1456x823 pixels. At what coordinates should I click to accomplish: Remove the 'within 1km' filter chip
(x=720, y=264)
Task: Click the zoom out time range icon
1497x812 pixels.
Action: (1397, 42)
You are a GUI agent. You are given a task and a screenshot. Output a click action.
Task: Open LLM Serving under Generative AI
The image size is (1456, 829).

...

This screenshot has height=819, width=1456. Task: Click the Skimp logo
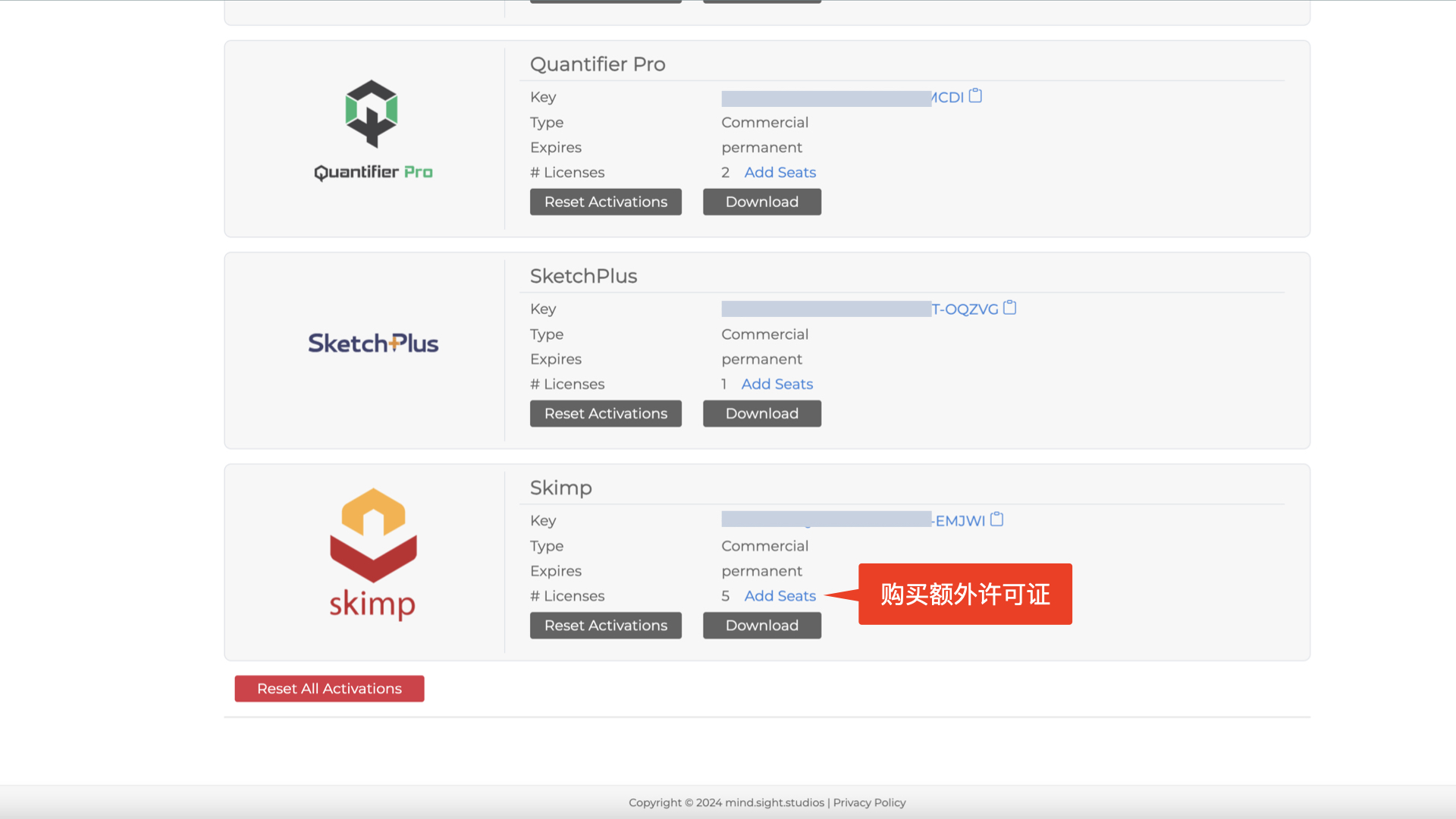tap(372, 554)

* * *

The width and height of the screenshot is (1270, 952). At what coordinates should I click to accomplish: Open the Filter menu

* What is needed
Locate all lines in the listing above with the word "Open". Copy them.

* Answer space
Task: Open LLM Serving under Generative AI
The width and height of the screenshot is (1270, 952). At what coordinates should I click to accomplish: Open the Filter menu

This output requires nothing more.